Document:
------------

Bien sûr, le judaïsme que représente Haïm Korsia est en parfaite conformité avec les lois de la République Française. Mais en exposant la laïcité comme il le fait, le Grand Rabbin est un peu comme un bon conducteur qui décrirait le code de la route en passant totalement sous silence le fait qu’un chauffard devrait normalement se voir retirer son permis…. Regrettable oubli, à l’heure où ce qui menace par-dessus tout les libertés fondamentales des Français – et parfois leur vie, au premier chef celle de nos concitoyens Juifs – est justement une idéologie religieuse, fort habile pour exploiter à son profit les interprétations trop « souples » de la laïcité.

------------

Matériel fourni:
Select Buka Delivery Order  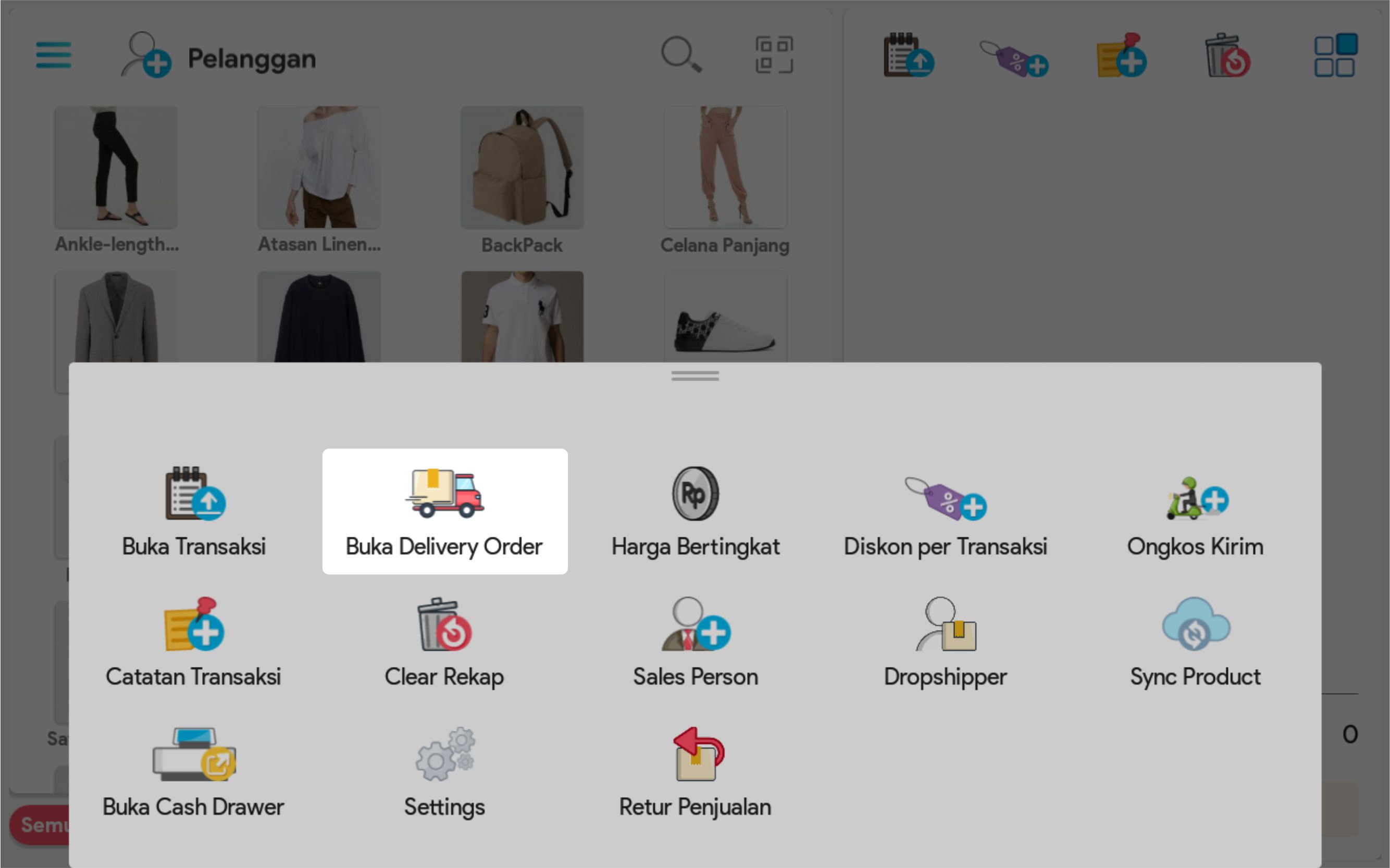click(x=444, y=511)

------------

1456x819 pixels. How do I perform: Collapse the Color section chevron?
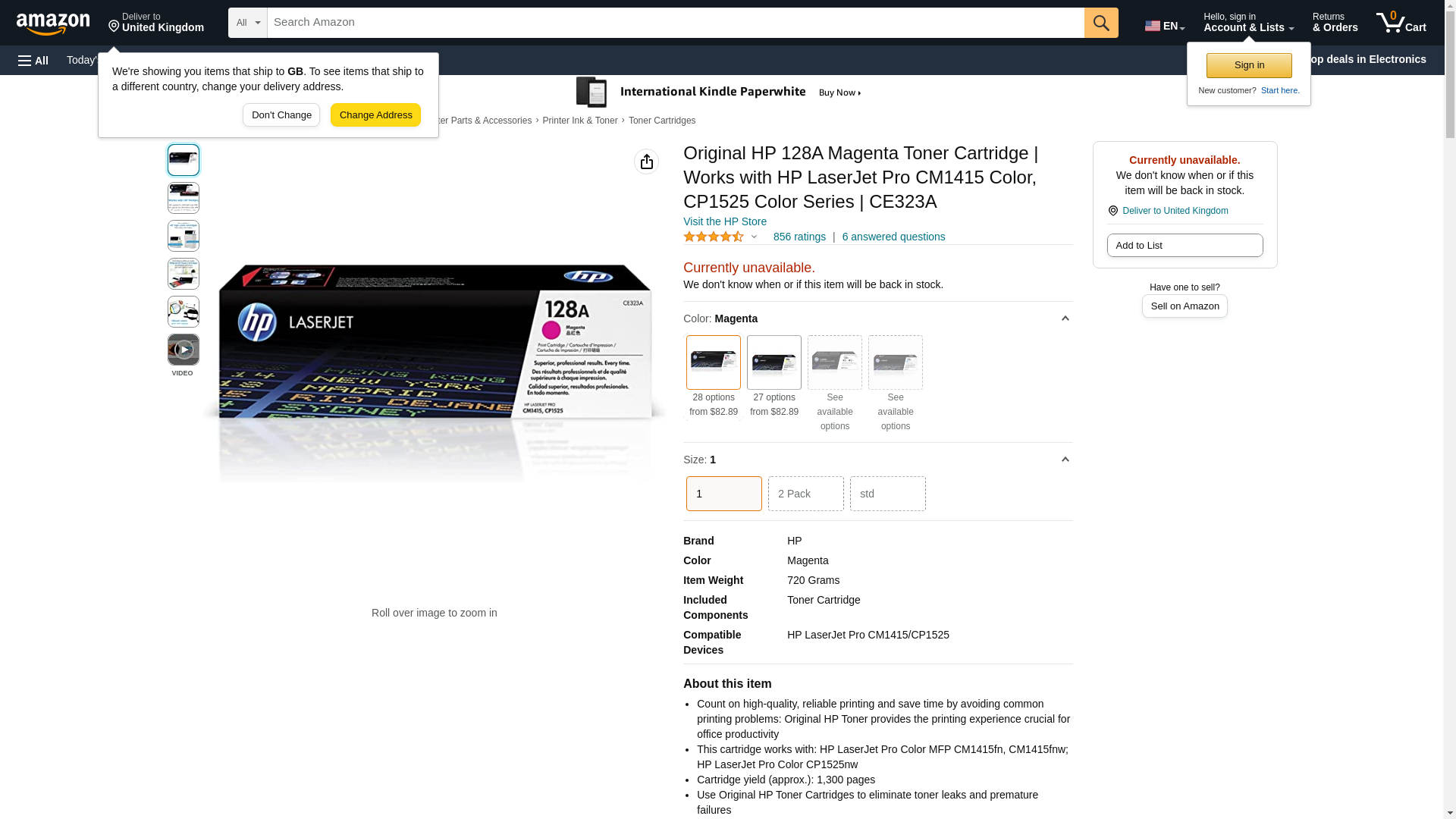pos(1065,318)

------------

Exercice proposé: Reprenez mot pour mot le passage du document sur la laïcité allant de « Bien sûr, le » jusqu'à « de la laïcité. » inclus. Ces enregistrements ne sont pas nécessaires.

Résultat final:
Bien sûr, le judaïsme que représente Haïm Korsia est en parfaite conformité avec les lois de la République Française. Mais en exposant la laïcité comme il le fait, le Grand Rabbin est un peu comme un bon conducteur qui décrirait le code de la route en passant totalement sous silence le fait qu’un chauffard devrait normalement se voir retirer son permis…. Regrettable oubli, à l’heure où ce qui menace par-dessus tout les libertés fondamentales des Français – et parfois leur vie, au premier chef celle de nos concitoyens Juifs – est justement une idéologie religieuse, fort habile pour exploiter à son profit les interprétations trop « souples » de la laïcité.